BEGIN Page excerpt
What Makes a Sports Metric Useful, Not Just Popular

A basketball coach giving instructions to players during a huddle, used to illustrate how metrics inform strategic decisions.

In 2007, John Hollinger’s Player Efficiency Rating sat at the top of nearly every NBA conversation that pretended to be analytical. PER got cited on broadcasts, anchored MVP arguments, and showed up in trade-deadline columns as if the decimal had finished the argument. By 2015, the same metric had been quietly demoted to a starting point at best and an embarrassment at worst. Nothing about PER itself had changed. What changed was that the field around it learned to ask harder questions, and PER stopped answering most of them.

That arc, from canonical to optional in under a decade, is the cleanest example of the gap between popular and useful in sports analytics. Popularity is what gets the metric on the screen. Usefulness is what keeps it in the argument once the next better tool arrives. Most public metrics that exist today will fail that second test. A few — EPA in football, true shooting in basketball, expected goals in soccer — have earned the right to stay in the conversation. The difference is not aesthetic. It is structural.

This piece is the editorial frame that sits underneath every metric-focused article on this site. It is the question we ask before we recommend a stat to a reader: not whether the number is impressive, but whether it survives the work it is being asked to do.

The popularity problem

Popularity in sports metrics moves on a different clock than usefulness. A new stat gets attention because it produces a single number that ranks players or teams cleanly. The ranking gets cited. The citation makes the ranking feel definitive. By the time the analytical community has worked out what the metric is actually measuring, the metric is already in a hundred articles, two podcast intros, and a graphic on Sunday Night Football. The reverse-engineering takes years.

This pattern is not new. Bill James spent the 1980s arguing against batting average as a primary hitting metric. He was right by about 1985. The popular version of the conversation needed another twenty years to catch up. The same lag exists today between, for example, the public obsession with on-court plus-minus and the careful version that adjusts for teammate quality and lineup context.

None of this is the fault of the metrics themselves. It is the fault of the speed at which sports media has to publish. A stat that produces a clean number is broadcast-ready. A stat that requires three paragraphs of caveats is not. The popular metric wins the screen. The useful metric wins the argument that happens after the show ends.
END Page excerpt
BEGIN Source material
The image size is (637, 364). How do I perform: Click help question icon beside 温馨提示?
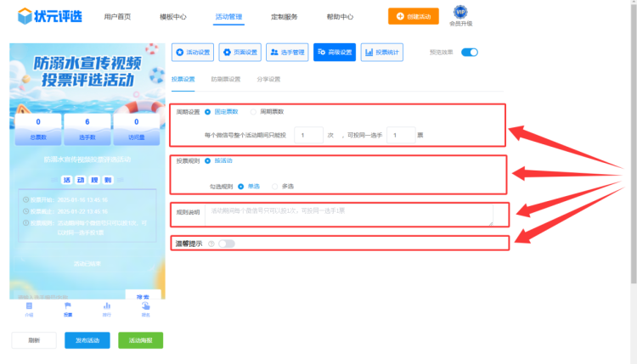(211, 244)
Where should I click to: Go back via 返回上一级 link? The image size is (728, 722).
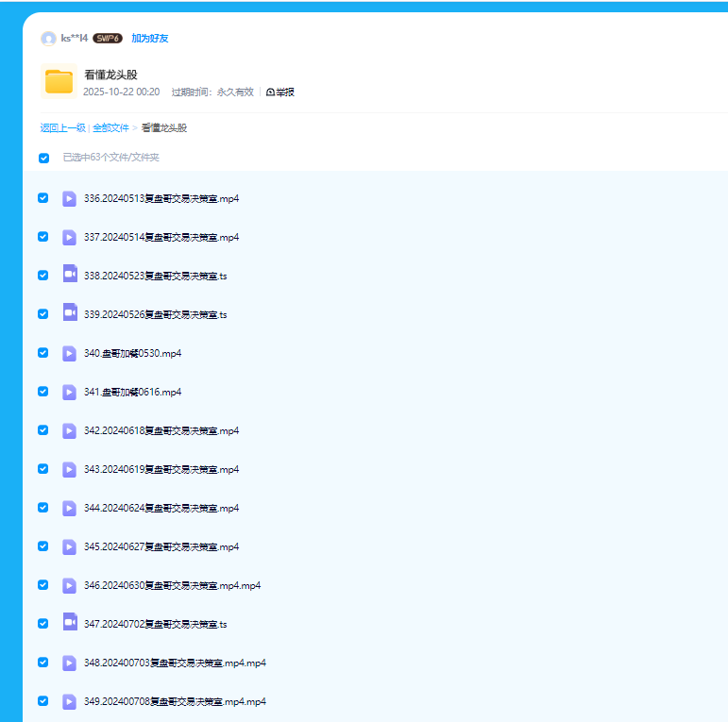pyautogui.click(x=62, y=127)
END Source material
Problem description
Set down, word for word, everything in the sports metrics article above from "What Makes a" down to "inform strategic decisions.".

Solution for this task
What Makes a Sports Metric Useful, Not Just Popular

A basketball coach giving instructions to players during a huddle, used to illustrate how metrics inform strategic decisions.